**Desafios**
a) Reproduza, sem alterações, o trecho do artigo de opinião sobre as relações de trabalho que se inicia com as palavras "Vivemos num mundo" e se encerra com "obras de arte.".
b) Dê continuidade ao artigo de opinião sobre as relações de trabalho, começando logo após a última frase apresentada.

OPINIÃO

Homem-uber não é übermensch

Presenciamos um século 21 que lembra as exaustivas jornadas de trabalho do começo da Revolução Industrial nos séculos 18 e 19
Os Editores / Publicado em 17 de março de 2020

Vivemos num mundo em que as relações de trabalho são cada vez mais frágeis e destituídas de vínculos. Que transformou-se em um mundo em que uma pessoa precisa trabalhar até 16 horas por dia, em muitos casos. Um mundo em que donos de frotas com mais de cem veículos podem subcontratar motoristas sob a alegação amparada na Reforma Trabalhista de que está alugando o carro para “empreendedores” autônomos e freelancers. Um mundo que já foi retratado como distopia em histórias de ficção científica escritas no pós-guerra, a partir dos anos 40 do século 20 e que tornou-se uma realidade piorada, para muito além da imitação das obras de arte.

Arte Fábio Alves sobre foto de Arquivo Extra Classe

Arte Fábio Alves sobre foto de Arquivo Extra Classe

Presenciamos um século 21 que lembra em muito as exaustivas jornadas de trabalho do começo da Revolução Industrial nos séculos 18 e 19. Pois foi justamente neste período histórico que houve um grande salto tecnológico, iniciado na Inglaterra e que se espalhou pelo mundo, causando grandes transformações e também conflitos entre classes sociais, em paralelo às guerras entre países por questões de mercado e interesses geopolíticos.

**Material**
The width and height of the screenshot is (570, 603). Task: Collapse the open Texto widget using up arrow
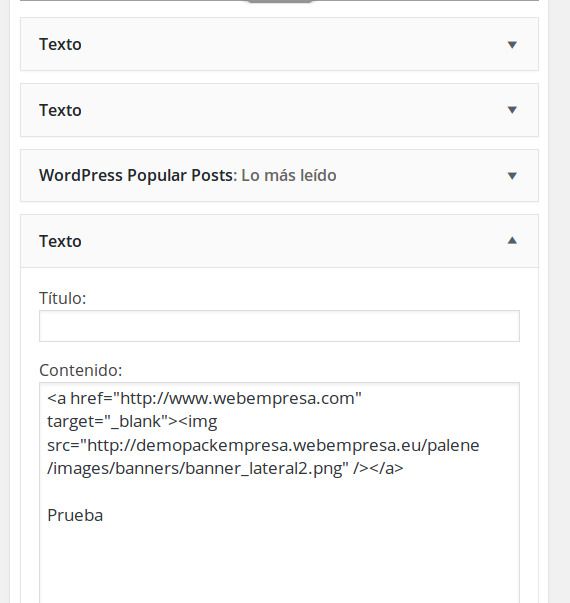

**Respostas das tarefas**
a)
Vivemos num mundo em que as relações de trabalho são cada vez mais frágeis e destituídas de vínculos. Que transformou-se em um mundo em que uma pessoa precisa trabalhar até 16 horas por dia, em muitos casos. Um mundo em que donos de frotas com mais de cem veículos podem subcontratar motoristas sob a alegação amparada na Reforma Trabalhista de que está alugando o carro para “empreendedores” autônomos e freelancers. Um mundo que já foi retratado como distopia em histórias de ficção científica escritas no pós-guerra, a partir dos anos 40 do século 20 e que tornou-se uma realidade piorada, para muito além da imitação das obras de arte.

b)
Apesar da disputa entre os donos dos meios de produção e os que possuíam apenas a força de trabalho, a Revolução Industrial garantiu o surgimento da indústria e consolidou a implantação do capitalismo como o conhecemos. Dessa tensão entre patrões e empregados, ao longo dos últimos três séculos, se construíram pactos e regramentos de bem-estar social, com mediação do Estado, que bem ou mal, principalmente na segunda metade do século 20, trouxeram algum regramento e amparo às classes trabalhadoras.

Estamos agora no auge de um novo salto tecnológico. Habitamos hoje, em pleno século 21, um planeta altamente consumista, com fortíssima concentração de riqueza em menos de 10% da população mundial.  Um planeta onde a força de trabalho na indústria foi e segue sendo substituída em larga escala por robôs. O que obviamente gera grandes índices de desemprego.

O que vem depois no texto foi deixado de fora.